As early as 1988, we’ve had multiple federal judges rule in favor of descheduling cannabis, when presented with the above objective evidence that it doesn’t meet the criteria for Schedule I placement (13) .  Yet here we are in 2022, with cannabis still under federal Schedule I restriction, effectively disallowing cannabis access for most patients in our country who might otherwise benefit.   “When politics lack logic, follow the money” is the only clear rationale for this 34-year delay in patient justice.    

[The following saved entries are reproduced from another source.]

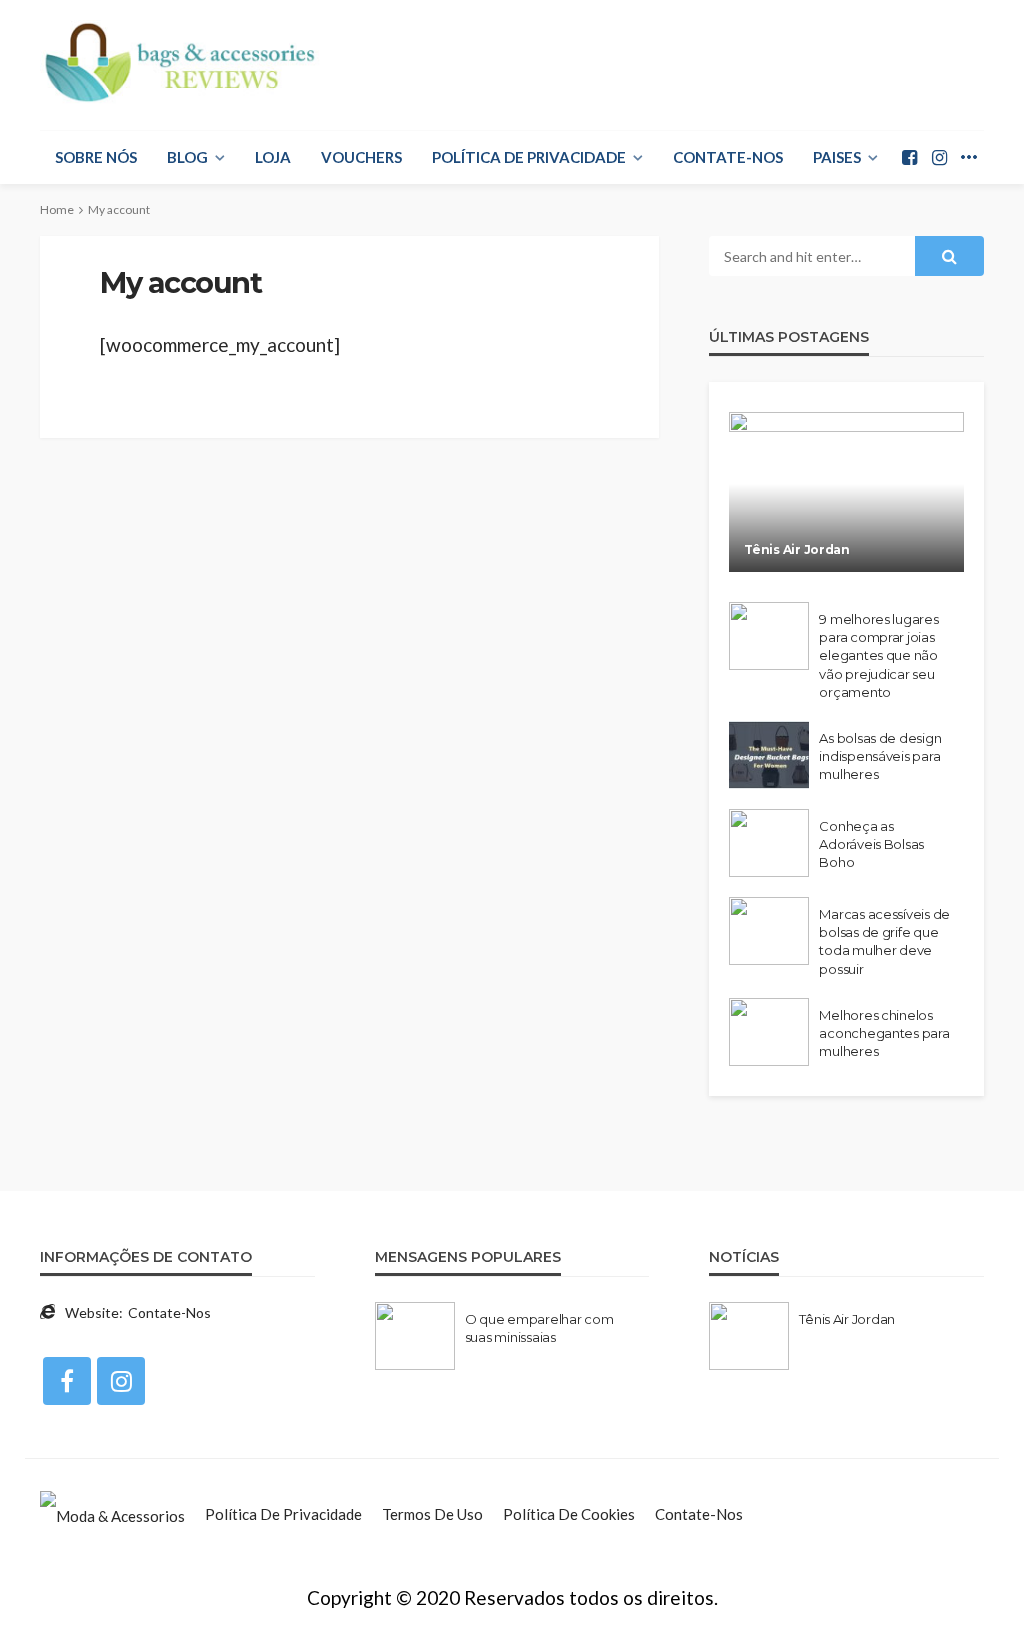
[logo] (181, 62)
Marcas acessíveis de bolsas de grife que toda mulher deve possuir (884, 941)
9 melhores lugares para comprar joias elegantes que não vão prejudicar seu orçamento (878, 655)
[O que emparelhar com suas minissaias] (415, 1336)
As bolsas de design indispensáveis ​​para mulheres (880, 756)
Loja (273, 157)
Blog (187, 157)
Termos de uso (432, 1514)
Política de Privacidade (529, 157)
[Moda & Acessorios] (112, 1514)
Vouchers (361, 157)
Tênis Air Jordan (797, 549)
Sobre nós (96, 157)
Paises (837, 157)
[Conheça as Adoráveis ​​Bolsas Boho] (769, 843)
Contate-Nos (728, 157)
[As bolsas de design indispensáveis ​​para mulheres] (769, 755)
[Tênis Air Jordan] (846, 492)
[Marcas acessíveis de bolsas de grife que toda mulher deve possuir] (769, 931)
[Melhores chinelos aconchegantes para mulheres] (769, 1032)
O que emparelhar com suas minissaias (539, 1328)
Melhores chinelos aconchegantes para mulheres (884, 1033)
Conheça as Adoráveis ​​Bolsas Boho (871, 844)
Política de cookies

Cannabis obviously competes with pharmaceutical profits, and from my experience educating thousands of cannabis patients, it’s common for patient success in medical cannabis therapy to concurrently reduce their reliance on prior pharmaceuticals.   The leading contributor to politician recipients is pharmaceutical lobbyists, constituting more than double the next leading industry of oil and gas (14)    This sure could explain why cannabis is still plagued by federal level restrictions, despite 60% of the country being pro-medical cannabis use (15).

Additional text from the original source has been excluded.